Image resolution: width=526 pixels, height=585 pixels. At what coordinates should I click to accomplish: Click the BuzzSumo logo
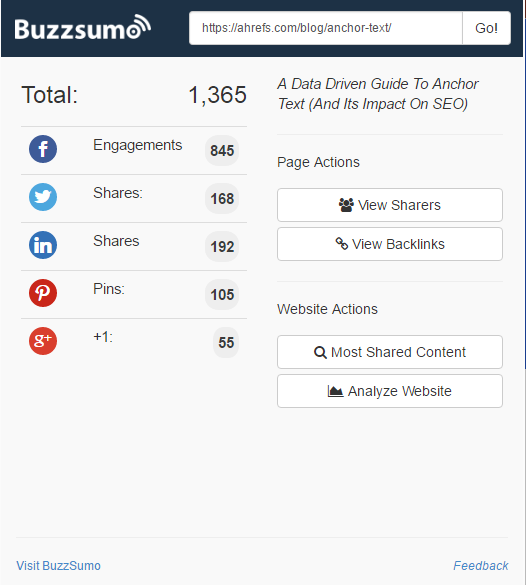[82, 28]
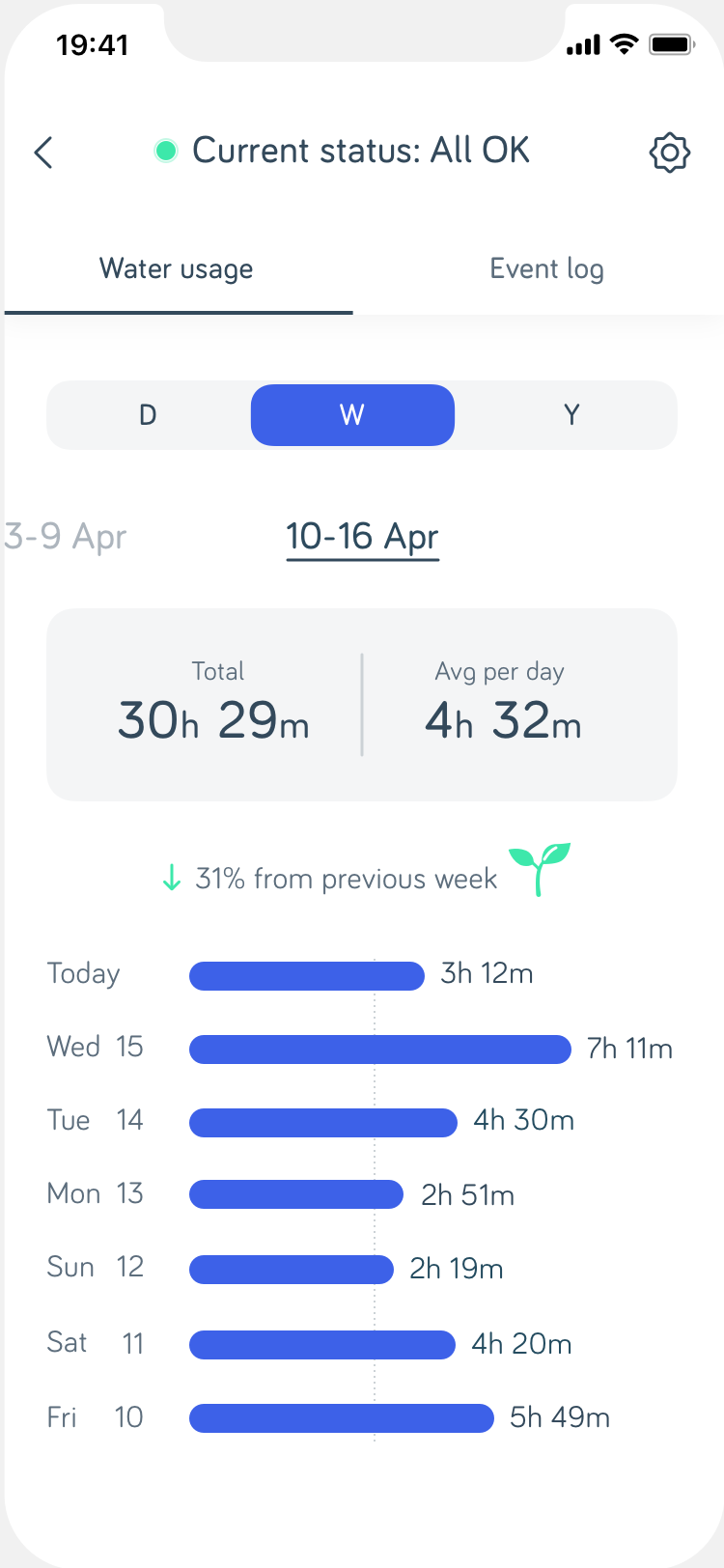The width and height of the screenshot is (724, 1568).
Task: Tap the Wed 15 usage bar
Action: coord(379,1050)
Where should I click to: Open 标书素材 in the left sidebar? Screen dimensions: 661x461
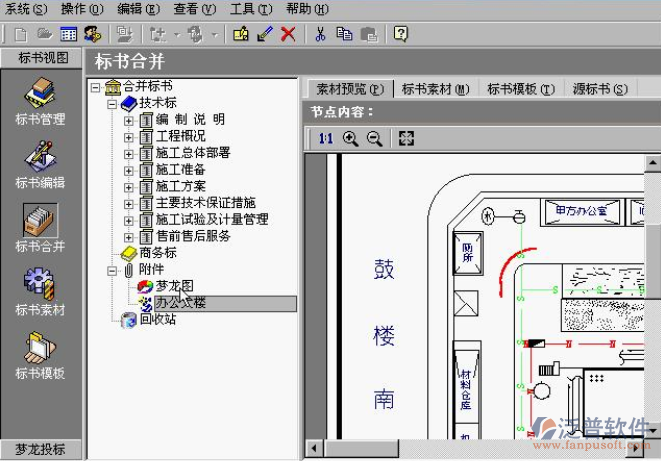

----------

**WORK INSTRUCTION**
Write out everything in the data word for word. Omit each picture.

**THE COMPLETED TASK**
Image resolution: width=526 pixels, height=585 pixels. At what coordinates should I click to accomplish: Click the BuzzSumo logo
[82, 28]
The width and height of the screenshot is (724, 1568).
Task: Tap the Wed 15 usage bar
Action: coord(379,1050)
Where should I click to: Open 标书素材 in the left sidebar? Screen dimensions: 661x461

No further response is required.